The pace and ease in obtaining molecular data for systematic studies continue to accelerate and it is plausible that in the near future such studies will rely more heavily on sequence comparisons of whole chloroplast genomes, or of a specific nuclear chromosome rather than on studies limited to one or a few genes. At present however, the cost of doing partial or complete chloroplast genome studies for most genera of Asteraceae or flowering plants is still not economically feasible and most systematists continue to sequence region by region. As mentioned above, sequences using these primers have already been performed for many genera of the family and are available through Genbank. By publishing a detailed description of the primers and protocols used to generate those sequences, we hope to facilitate the Asteraceae research community's efforts to produce a tree-of-life of sunflowers, a comprehensive phylogenetic hypothesis that will stimulate posing more interesting questions about the evolution and radiation of sunflowers across most of our planet.
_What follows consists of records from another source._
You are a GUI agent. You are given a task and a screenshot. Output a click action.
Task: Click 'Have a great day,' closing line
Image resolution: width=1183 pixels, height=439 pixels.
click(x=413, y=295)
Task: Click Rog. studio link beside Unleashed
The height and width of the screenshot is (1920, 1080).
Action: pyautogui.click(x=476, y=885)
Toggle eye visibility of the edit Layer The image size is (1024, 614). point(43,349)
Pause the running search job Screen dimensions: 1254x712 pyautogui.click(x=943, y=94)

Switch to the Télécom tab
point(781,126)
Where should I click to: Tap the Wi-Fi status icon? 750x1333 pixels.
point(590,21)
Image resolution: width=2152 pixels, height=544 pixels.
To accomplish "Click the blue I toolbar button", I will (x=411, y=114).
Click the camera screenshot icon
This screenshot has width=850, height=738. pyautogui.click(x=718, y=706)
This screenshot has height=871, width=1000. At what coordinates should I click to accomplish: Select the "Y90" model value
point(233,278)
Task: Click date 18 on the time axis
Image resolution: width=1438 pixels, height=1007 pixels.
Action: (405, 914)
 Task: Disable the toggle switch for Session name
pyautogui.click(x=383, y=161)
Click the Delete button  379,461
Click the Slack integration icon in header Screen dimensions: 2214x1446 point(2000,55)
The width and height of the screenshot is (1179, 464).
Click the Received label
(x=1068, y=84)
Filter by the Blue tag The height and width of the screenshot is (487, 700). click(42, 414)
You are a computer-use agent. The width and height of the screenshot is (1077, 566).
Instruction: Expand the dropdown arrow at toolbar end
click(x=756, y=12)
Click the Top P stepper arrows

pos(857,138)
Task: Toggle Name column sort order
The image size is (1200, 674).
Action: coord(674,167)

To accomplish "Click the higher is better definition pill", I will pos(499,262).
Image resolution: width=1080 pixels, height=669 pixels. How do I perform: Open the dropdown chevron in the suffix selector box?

We wish to thank K. Sata Sathasivan of the School of Biological Sciences, University of Texas for allowing us to use his copy of the program MacVector. We thank the employees of the University of Texas Sequencing Facility, Ningna Xiao, Indu Gosh, and Cecil Harkey for their support and help during our sequencing studies. We thank Robert K. Jansen, Beryl Simpson and an anonymous reviewer for helpful comments on the manuscript. Financial support for these studies was provided by NSF.